*EXCERPTED DATA:*
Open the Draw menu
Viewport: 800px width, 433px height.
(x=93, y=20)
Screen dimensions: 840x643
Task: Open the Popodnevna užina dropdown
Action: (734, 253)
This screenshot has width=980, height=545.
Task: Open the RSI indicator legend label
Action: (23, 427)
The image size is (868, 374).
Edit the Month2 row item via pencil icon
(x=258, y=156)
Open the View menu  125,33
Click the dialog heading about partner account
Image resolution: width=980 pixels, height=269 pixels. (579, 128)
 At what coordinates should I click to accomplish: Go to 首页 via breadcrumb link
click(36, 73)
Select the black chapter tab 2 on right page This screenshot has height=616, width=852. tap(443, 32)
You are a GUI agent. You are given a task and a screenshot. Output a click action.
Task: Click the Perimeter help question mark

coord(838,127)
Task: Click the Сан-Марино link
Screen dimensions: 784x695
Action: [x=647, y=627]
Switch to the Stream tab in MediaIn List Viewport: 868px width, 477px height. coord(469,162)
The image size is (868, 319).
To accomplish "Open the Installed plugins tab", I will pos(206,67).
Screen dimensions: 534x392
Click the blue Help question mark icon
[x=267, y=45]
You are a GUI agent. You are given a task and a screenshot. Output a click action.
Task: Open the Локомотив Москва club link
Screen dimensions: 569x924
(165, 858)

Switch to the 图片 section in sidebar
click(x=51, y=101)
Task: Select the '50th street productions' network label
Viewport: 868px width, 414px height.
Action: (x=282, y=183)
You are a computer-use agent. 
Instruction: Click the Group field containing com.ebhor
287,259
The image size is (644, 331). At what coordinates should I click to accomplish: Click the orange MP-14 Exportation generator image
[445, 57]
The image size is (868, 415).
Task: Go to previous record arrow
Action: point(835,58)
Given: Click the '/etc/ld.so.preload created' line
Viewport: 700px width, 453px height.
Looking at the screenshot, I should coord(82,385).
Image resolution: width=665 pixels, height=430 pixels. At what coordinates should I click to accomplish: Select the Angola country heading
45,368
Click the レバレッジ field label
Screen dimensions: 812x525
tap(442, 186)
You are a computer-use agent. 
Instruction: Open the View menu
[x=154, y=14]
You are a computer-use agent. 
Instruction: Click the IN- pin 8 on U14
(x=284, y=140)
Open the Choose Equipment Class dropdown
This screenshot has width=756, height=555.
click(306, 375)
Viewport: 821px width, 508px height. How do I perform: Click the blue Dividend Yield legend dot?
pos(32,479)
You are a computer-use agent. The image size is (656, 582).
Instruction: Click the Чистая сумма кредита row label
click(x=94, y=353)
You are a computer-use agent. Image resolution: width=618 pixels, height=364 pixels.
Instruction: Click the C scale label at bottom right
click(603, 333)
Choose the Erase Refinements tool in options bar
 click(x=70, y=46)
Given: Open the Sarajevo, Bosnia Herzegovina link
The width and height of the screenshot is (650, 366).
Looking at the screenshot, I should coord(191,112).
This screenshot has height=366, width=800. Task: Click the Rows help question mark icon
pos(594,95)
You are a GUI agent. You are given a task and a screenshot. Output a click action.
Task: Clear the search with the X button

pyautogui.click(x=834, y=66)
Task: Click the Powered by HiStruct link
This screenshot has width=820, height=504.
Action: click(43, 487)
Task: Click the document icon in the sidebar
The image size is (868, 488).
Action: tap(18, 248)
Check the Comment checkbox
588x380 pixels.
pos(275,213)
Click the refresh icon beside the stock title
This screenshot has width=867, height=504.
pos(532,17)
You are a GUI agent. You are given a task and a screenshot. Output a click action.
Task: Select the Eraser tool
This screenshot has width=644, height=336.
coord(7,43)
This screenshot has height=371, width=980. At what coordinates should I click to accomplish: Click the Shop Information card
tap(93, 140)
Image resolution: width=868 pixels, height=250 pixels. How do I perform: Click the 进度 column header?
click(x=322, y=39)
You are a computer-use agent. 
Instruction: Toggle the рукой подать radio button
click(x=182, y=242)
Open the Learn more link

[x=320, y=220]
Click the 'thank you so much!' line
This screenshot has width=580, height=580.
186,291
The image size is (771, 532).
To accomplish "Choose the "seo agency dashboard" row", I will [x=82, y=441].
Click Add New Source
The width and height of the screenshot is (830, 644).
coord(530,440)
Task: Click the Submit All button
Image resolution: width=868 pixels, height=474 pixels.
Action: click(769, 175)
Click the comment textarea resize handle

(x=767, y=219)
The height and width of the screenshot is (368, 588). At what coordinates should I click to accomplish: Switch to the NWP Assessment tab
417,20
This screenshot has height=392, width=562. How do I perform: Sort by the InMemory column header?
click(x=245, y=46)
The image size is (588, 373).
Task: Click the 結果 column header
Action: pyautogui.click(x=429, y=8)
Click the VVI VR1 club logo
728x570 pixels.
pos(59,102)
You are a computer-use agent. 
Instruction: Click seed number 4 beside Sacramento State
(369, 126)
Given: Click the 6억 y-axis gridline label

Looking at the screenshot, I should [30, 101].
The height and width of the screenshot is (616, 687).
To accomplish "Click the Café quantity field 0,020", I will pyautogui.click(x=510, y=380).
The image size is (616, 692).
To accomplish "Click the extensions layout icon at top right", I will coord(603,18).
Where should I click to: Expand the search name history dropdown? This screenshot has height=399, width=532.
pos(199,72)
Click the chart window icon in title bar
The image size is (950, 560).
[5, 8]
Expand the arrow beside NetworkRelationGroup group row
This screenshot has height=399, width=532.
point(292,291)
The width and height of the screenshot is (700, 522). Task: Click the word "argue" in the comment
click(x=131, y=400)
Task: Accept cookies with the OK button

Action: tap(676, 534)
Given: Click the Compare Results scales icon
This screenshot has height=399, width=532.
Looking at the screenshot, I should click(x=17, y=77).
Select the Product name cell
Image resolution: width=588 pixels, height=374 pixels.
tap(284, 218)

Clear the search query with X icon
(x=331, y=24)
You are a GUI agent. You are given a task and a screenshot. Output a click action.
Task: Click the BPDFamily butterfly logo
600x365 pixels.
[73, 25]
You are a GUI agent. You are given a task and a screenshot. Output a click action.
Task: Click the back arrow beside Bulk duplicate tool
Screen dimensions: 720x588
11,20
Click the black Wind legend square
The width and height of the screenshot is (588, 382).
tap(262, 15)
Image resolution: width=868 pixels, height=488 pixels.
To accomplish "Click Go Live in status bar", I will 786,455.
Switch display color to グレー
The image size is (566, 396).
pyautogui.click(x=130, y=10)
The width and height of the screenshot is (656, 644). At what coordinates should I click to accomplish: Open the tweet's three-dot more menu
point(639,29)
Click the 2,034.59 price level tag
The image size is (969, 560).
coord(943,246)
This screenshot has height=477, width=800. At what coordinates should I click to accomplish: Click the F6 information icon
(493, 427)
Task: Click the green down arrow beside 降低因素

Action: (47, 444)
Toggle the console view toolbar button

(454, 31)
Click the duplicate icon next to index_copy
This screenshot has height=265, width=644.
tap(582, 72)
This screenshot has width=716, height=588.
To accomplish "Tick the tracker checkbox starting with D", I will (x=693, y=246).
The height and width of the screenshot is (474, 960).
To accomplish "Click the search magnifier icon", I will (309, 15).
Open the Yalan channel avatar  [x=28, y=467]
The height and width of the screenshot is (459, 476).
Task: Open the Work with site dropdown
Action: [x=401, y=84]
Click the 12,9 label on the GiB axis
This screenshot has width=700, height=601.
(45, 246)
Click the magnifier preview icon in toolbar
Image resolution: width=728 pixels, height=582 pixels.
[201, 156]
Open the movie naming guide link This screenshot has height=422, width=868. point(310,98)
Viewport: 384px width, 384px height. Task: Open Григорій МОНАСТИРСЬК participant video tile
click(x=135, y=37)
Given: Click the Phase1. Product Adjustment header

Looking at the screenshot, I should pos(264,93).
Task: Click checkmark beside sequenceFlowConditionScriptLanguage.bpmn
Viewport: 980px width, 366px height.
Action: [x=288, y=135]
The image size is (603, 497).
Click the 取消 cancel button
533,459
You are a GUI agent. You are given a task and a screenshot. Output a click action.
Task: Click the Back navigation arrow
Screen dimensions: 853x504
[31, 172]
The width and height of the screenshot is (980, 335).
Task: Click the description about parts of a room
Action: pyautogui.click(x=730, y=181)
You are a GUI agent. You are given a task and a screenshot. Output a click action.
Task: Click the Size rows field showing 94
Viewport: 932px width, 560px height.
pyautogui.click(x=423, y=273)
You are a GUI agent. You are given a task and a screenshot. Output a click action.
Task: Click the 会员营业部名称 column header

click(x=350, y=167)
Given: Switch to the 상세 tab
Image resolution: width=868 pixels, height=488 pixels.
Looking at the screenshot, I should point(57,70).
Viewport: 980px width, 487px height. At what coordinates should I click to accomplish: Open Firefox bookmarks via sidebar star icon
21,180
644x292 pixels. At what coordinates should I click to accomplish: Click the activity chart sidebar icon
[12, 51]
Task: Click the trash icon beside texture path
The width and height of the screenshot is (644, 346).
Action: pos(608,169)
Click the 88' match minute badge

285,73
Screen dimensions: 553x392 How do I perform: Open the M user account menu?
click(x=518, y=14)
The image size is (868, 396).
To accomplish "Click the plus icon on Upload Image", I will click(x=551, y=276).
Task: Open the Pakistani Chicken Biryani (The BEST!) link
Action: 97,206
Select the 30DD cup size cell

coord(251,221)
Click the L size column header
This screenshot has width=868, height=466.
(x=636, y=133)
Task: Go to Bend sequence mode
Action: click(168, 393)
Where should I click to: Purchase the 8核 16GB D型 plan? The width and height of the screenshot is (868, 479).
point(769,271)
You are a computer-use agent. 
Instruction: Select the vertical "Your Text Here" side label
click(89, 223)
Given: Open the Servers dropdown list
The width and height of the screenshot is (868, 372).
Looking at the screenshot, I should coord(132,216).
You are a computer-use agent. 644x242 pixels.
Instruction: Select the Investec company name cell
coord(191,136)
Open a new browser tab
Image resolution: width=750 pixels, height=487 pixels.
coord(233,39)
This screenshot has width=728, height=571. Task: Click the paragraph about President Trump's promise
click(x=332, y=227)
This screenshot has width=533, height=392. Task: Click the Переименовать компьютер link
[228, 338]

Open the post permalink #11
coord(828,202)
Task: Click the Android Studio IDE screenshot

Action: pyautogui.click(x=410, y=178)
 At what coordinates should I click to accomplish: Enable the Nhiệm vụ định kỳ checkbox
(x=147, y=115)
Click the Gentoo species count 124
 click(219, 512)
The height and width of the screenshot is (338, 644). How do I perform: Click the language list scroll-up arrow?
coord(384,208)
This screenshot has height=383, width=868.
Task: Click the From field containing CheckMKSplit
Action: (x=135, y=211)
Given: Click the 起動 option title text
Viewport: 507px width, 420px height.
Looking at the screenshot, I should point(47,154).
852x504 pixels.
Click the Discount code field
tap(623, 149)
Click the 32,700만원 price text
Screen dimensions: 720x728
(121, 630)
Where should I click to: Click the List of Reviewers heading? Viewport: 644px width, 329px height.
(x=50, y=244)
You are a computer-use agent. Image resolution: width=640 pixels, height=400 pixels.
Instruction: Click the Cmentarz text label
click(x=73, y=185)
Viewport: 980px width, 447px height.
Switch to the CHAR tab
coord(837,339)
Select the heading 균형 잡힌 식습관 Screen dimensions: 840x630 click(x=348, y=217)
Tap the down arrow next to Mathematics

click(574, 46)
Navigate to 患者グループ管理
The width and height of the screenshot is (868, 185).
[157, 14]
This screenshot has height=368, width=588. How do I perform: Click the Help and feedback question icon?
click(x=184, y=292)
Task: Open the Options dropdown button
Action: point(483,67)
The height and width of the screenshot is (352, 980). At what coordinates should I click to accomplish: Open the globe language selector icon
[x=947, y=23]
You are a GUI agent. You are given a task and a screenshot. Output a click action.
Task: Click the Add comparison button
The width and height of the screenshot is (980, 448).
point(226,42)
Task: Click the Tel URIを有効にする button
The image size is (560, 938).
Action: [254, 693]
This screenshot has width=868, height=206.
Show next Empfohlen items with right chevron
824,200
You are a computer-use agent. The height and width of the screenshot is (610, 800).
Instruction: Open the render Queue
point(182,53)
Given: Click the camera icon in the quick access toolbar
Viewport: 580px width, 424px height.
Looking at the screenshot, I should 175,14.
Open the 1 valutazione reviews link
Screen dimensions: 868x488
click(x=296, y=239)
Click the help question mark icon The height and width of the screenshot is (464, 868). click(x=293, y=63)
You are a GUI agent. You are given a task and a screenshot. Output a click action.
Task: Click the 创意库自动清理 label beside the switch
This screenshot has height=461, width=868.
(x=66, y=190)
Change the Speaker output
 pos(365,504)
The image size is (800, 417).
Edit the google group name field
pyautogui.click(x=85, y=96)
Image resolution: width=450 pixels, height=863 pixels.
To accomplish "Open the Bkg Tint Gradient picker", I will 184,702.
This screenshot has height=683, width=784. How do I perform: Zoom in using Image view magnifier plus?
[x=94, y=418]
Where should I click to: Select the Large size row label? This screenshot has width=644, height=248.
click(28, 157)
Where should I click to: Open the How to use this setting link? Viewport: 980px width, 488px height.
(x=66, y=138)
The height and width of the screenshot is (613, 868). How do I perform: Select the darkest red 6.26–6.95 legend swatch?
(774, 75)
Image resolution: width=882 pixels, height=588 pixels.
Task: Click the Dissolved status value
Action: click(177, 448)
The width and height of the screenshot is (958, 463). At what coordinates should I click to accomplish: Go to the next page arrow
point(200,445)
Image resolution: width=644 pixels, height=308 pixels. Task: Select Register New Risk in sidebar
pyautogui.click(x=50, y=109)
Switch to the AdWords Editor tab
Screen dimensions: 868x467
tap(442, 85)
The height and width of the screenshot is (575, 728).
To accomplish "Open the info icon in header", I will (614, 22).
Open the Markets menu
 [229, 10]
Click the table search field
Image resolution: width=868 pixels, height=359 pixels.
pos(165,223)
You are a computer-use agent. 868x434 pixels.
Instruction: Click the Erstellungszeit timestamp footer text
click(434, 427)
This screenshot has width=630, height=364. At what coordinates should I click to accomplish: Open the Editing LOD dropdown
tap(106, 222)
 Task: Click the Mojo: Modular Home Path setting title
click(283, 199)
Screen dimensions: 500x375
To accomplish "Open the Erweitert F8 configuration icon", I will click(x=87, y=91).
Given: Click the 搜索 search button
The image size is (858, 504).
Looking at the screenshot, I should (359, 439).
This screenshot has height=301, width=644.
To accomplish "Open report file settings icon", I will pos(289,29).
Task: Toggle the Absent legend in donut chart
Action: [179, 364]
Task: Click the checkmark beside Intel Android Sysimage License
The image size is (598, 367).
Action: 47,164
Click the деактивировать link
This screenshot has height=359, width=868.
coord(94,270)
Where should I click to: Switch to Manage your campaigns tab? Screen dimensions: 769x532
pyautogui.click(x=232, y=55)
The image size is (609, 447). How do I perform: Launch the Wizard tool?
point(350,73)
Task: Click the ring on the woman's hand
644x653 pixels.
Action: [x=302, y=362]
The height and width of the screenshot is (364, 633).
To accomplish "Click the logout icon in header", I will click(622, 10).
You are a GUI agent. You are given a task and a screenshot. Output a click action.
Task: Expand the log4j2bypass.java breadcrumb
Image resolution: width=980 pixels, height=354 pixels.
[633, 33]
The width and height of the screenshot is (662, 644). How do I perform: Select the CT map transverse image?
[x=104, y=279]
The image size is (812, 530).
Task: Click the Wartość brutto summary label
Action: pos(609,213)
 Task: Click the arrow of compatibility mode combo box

*WHAT IS EXPECTED:*
Pick out, from the lines above, every one that contains the string "duplicate".

*ANSWER BOX:*
Task: Click the back arrow beside Bulk duplicate tool
Click the duplicate icon next to index_copy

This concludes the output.